Using this fork of 🤗 transformers we hook into the generation loop and enforce syntax constraints defined via an IncrementalParser
before each sampling step. For each token in the tokenizer's vocabulary it checks whether a ParseFailure
is raised when appending it to a copy of the current parse state. Once the LM's forward pass completes logits corresponding to next tokens that caused a ParseFailure
are suppressed (effectively removed from the distribution of tokens that may be sampled).
Iterating over all tokens in a LM's vocab is expensive.
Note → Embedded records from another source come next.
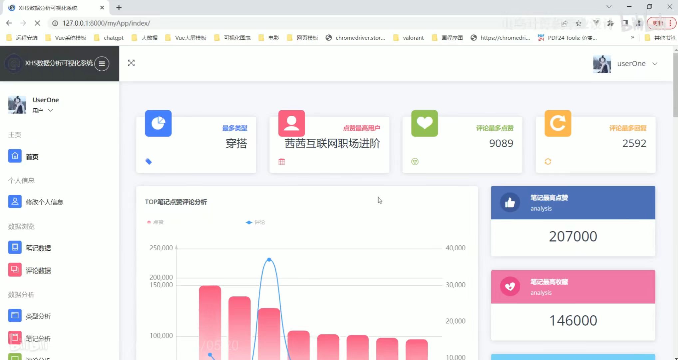Click the green heart card icon
Image resolution: width=678 pixels, height=360 pixels.
[x=424, y=123]
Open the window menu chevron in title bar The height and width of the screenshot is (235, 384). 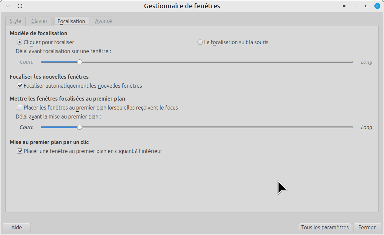pyautogui.click(x=8, y=6)
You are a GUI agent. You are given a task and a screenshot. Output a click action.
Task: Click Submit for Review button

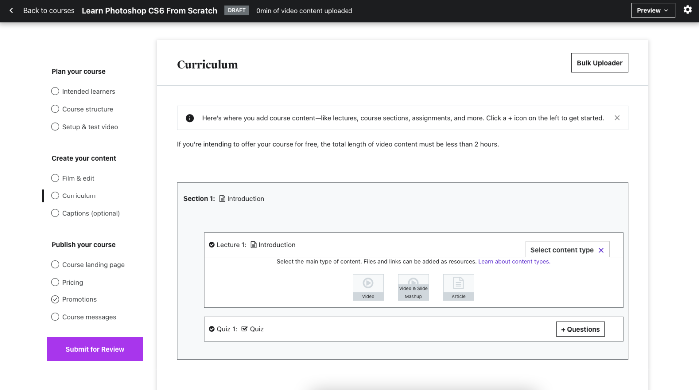pos(95,349)
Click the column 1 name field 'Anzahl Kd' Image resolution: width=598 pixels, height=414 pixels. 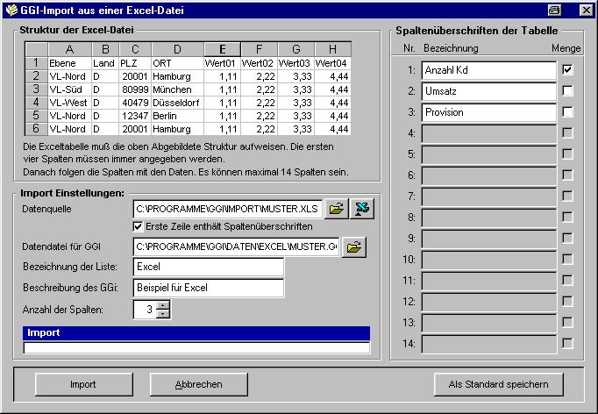point(488,69)
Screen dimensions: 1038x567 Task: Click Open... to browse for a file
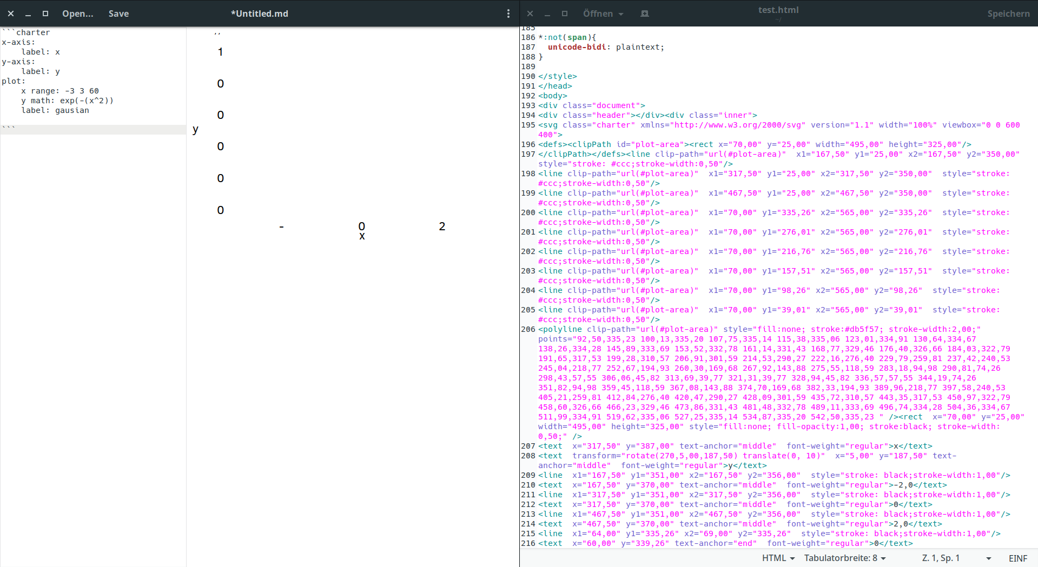(77, 14)
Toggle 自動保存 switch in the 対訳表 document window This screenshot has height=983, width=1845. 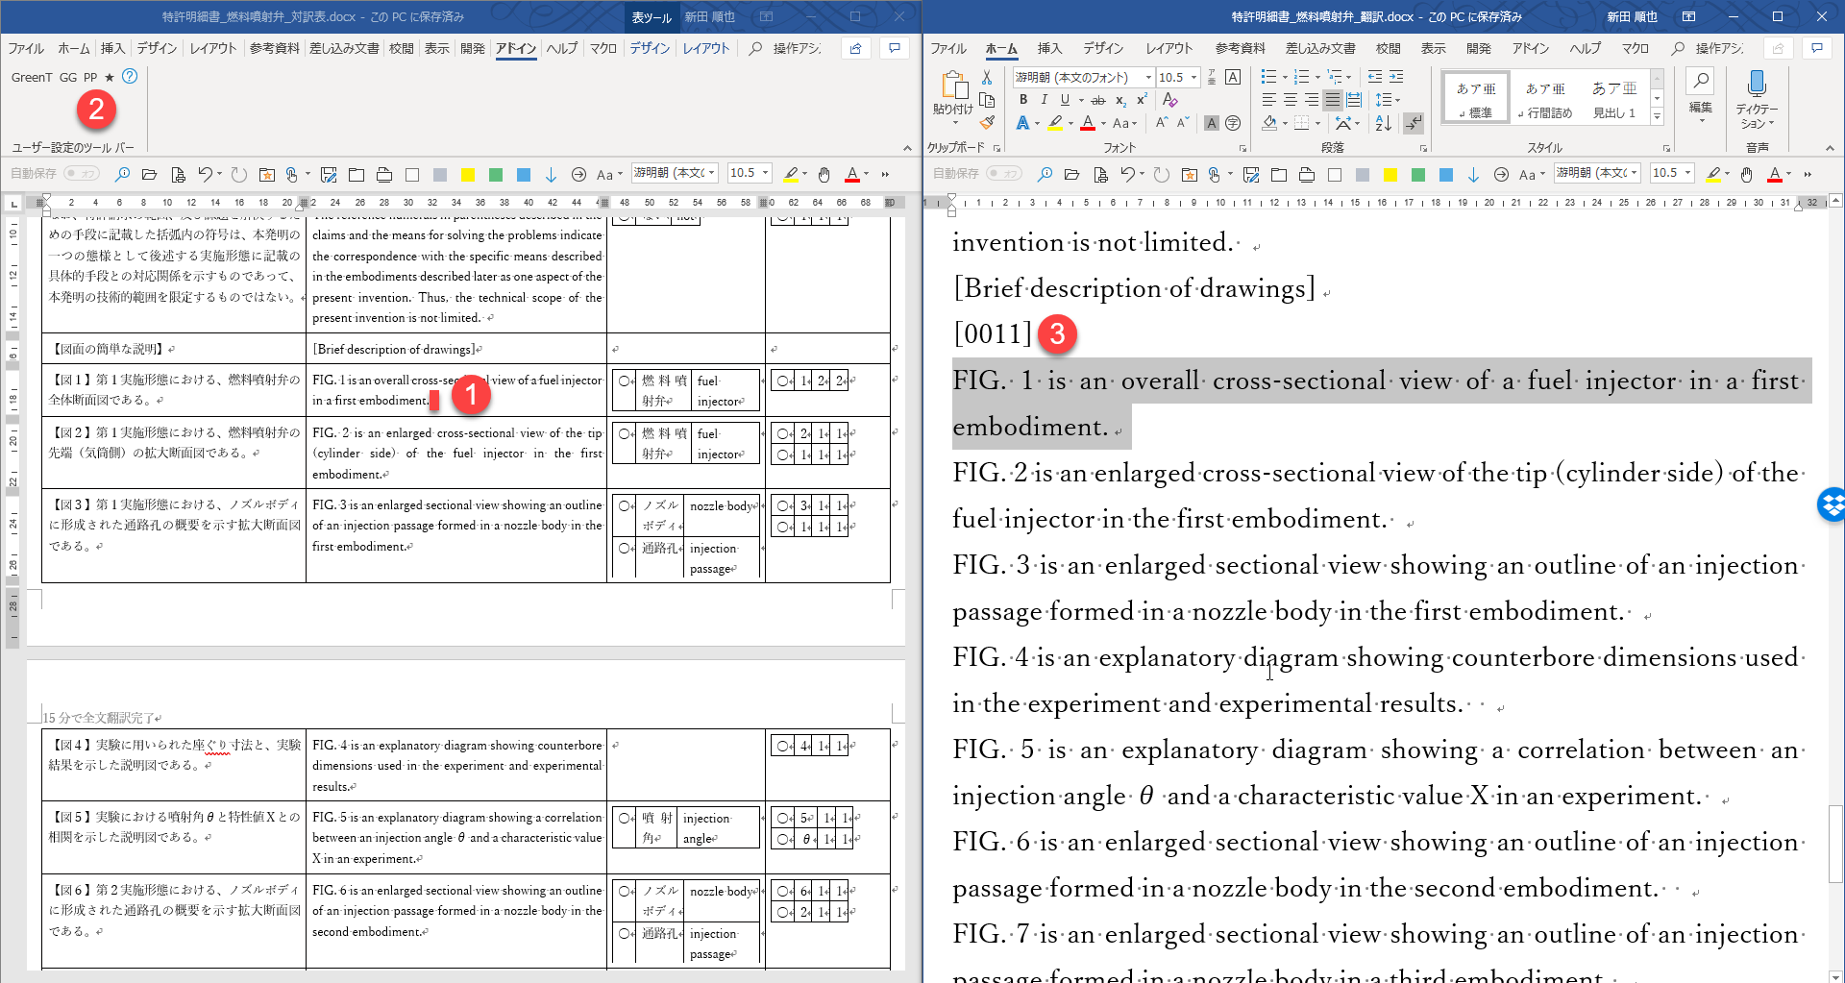(82, 174)
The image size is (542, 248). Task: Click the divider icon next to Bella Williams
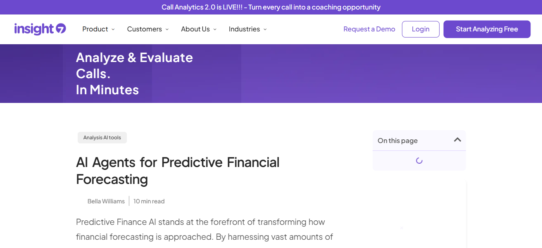coord(129,201)
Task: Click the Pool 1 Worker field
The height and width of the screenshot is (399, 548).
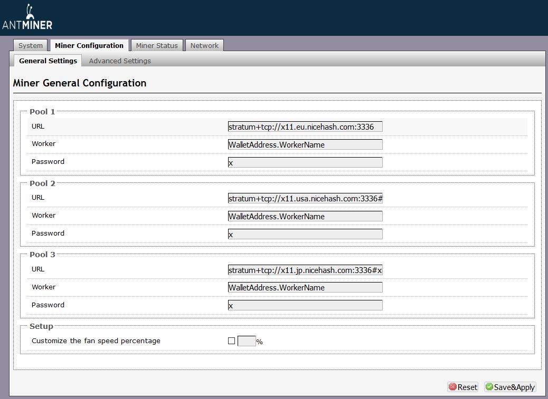Action: click(x=305, y=144)
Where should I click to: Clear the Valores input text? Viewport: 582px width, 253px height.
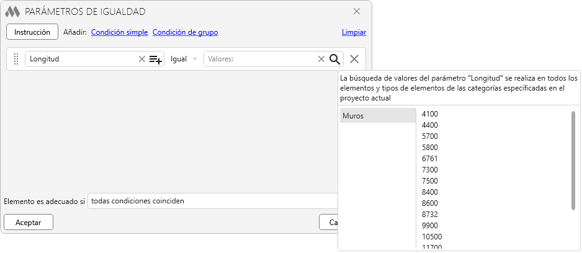(321, 59)
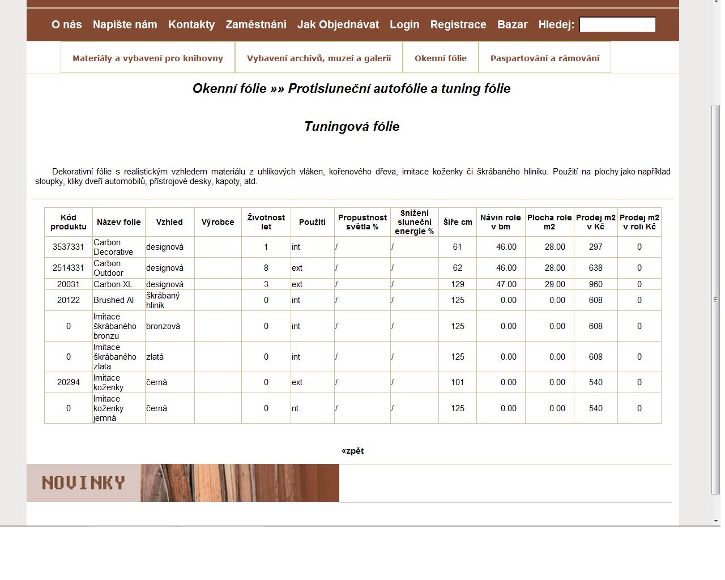Open Vybavení archivů, muzeí a galerií tab
Screen dimensions: 725x580
pos(319,58)
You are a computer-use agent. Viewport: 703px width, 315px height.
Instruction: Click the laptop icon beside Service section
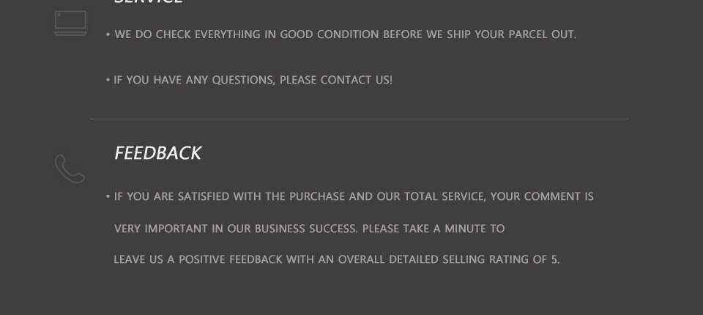pos(70,23)
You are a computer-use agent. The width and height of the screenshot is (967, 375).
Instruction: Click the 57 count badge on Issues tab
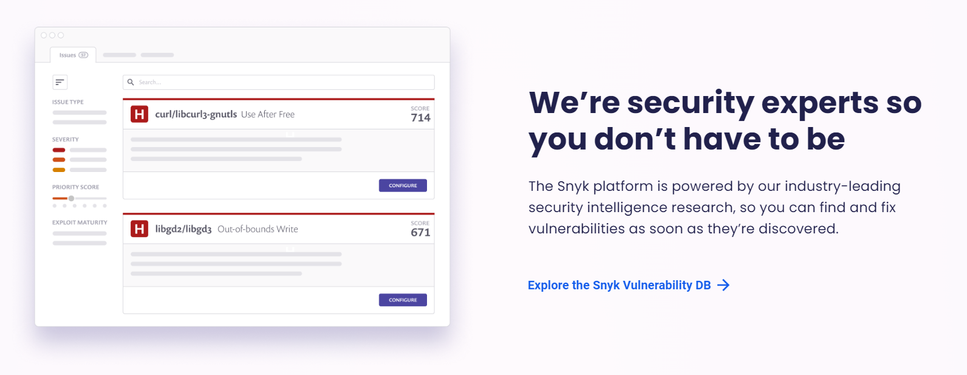click(x=83, y=55)
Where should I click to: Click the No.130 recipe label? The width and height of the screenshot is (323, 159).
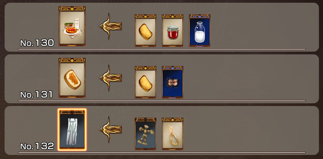pos(37,43)
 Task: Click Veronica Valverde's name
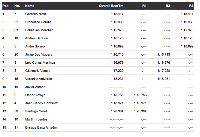[38, 79]
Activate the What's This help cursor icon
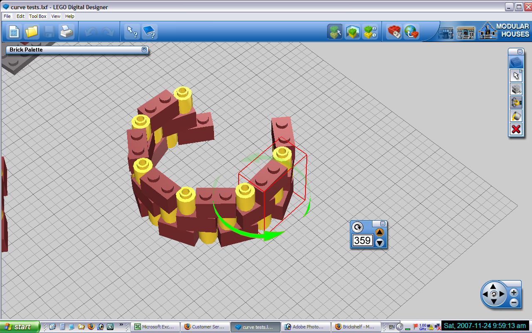The height and width of the screenshot is (333, 532). click(x=132, y=32)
To save time we can use TokenGroup
's to include or exclude sets of tokens from sampling during each generation step, without having to check continued syntax validity for each token in that set.
TokenGroup
classes must implement the static filter
method:
filter(token: str) -> bool
- returns whether the passed token is a member of this group
Incremental Parsers can leverage Token Groups by implementing the following methods:
valid_token_group(self) -> Type[TokenGroup]
- returns a
TokenGroup
class defining a subset of tokens allowed to be sampled next
invalid_token_group(self) -> Type[TokenGroup]
- returns a
TokenGroup
class defining a subset of tokens not allowed to be sampled next
The check handler will filter the tokenizer vocab into groups before generation begins and will call the above methods to check for valid/invalid token groups before checking per-token validity. If present, tokens in the invalid token group will be suppressed. Remaining tokens not present in either valid/invalid groups are then checked for syntax validity.
There may be times during parsing when a particular character or sequence of characters are required to maintain syntax validity. An IncrementalParser
can implement get_next
to skip token validity checks when this is the case:
get_next(self) -> List[str]
- returns exhaustive list of valid next sequences to constrain generation, or empty list ot leave generation unconstrained
The check handler evaluates the result of get_next
before all other checks. If one or more results are returned, one token prefixing each result will be allowed and all other tokens will be suppressed, otherwise checks continue.